What on earth do I mean?
Years ago, I bought Natalie Goldberg’s book Writing Down The Bones. I couldn’t get into it and left it on the shelf. Then last year on retreat I was listening to one of my favourite podcasts (Tara Brach) and Natalie was a guest.
Natalie sounded just wonderful and so wise. And when I got home, I dug her book out and read it. I can’t recall if it was on the podcast that she mentioned this hamburger situation, or if it was when I read her book that I came across it. Either way, it stopped me in my tracks. It is quite simply, the most amazing advice for everyone who is writing a memoir.
Here’s what she says.
“Sometimes I have a student who is really good right from the beginning. I’m thinking of one in particular. The air was electric when he read, and he was often shaking. The writing process split him open; he was able to tell about being fourteen years old in a mental hospital, about walking the streets of Minneapolis tripping on LSD, about sitting next to the dead body of his brother in SanFrancisco. He said he had wanted to write for years. People told him he should be a writer, but anytime he sat down to write he couldn’t connect the words on paper with the event or his feelings.

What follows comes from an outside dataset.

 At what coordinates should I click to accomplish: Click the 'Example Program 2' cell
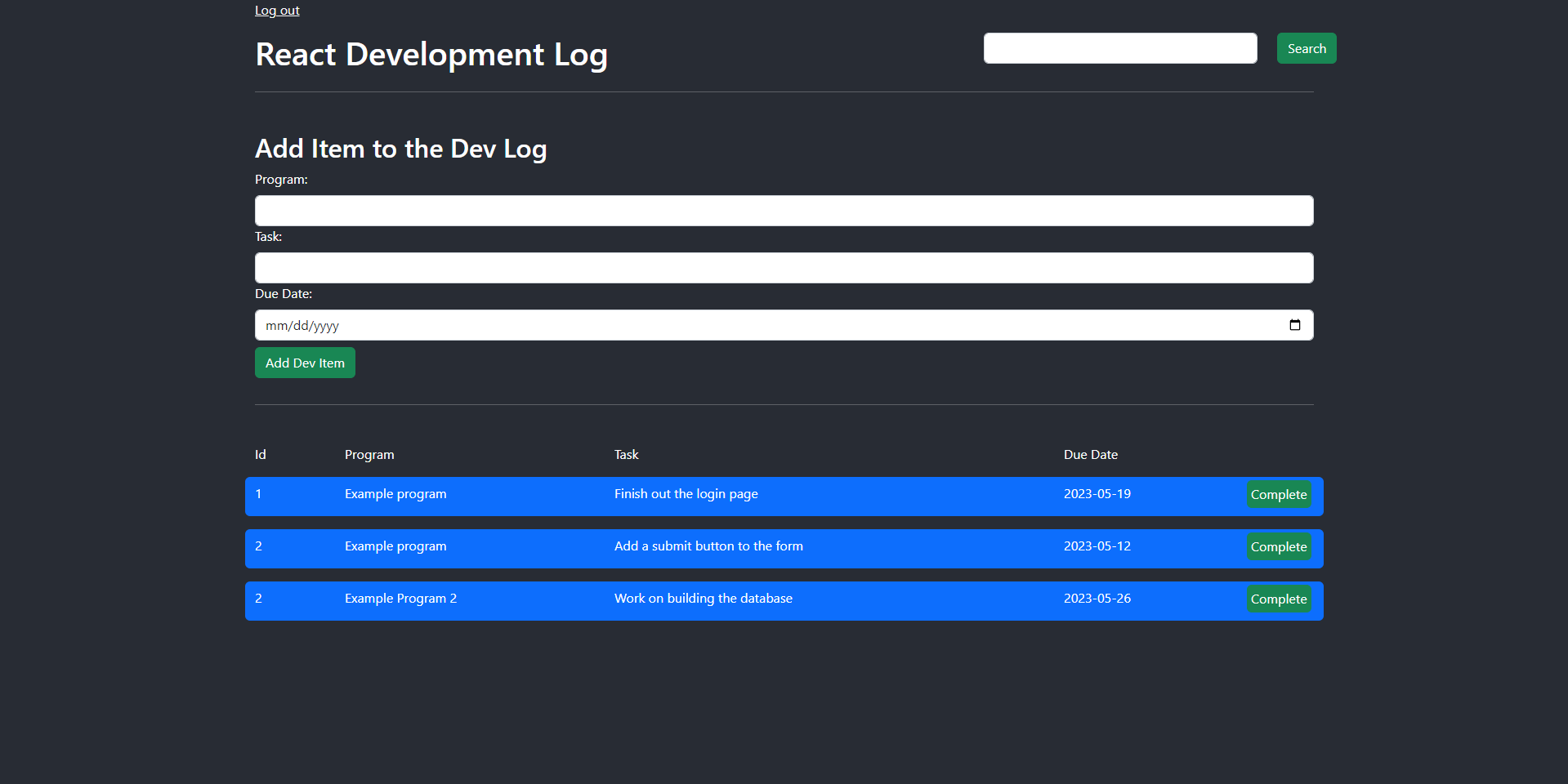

That is because he had an idea of what he wanted to say before he came to paper. Of course, you can sit down and have something you want to say. But then you must let its expression be born in you and on the paper. Don’t hold too tight; allow it to come out how it needs to rather than trying to control it. Yes, those experiences, memories, feelings, are in us, but you can’t carry them out on paper whole the way a cook brings out a pizza from the oven.
Let go of everything when you write, and try at a simple beginning with simple words to express what you have inside. It won’t begin smoothly. Allow yourself to be awkward. You are stripping yourself. You are exposing your life, not how your ego would like to see yourself represented, but how you are as a human being.”
What more can I add? Not much. Natalie says it all.
“…those experiences, memories, feelings, are in us, but you can’t carry them out on paper whole the way a cook brings out a pizza from the oven.”
So many authors want to know how their writing, their book, will turn out before they’ve written it. They ask me this, in workshops, in classes, on Zoom. They want me to anticipate with them and for them, how their book is going to turn out.
But as Natalie says: “…allow it to come out how it needs to rather than trying to control it.”
That’s not to say you can’t have an idea, a plan, a spreadsheet if need be. And it doesn’t mean that I can’t shine a guiding light as you make your way along the path. But it’s not painting by numbers. It’s an act of self-reflection, observation, and introspection. It’s a process that few humans undertake. If you’re thinking of doing it, you have my admiration and my gratitude.
Because it IS wonderful and I have seen it be life changing.
But Natalie Goldberg is right on this. Writing is NOT a McDonald’s hamburger.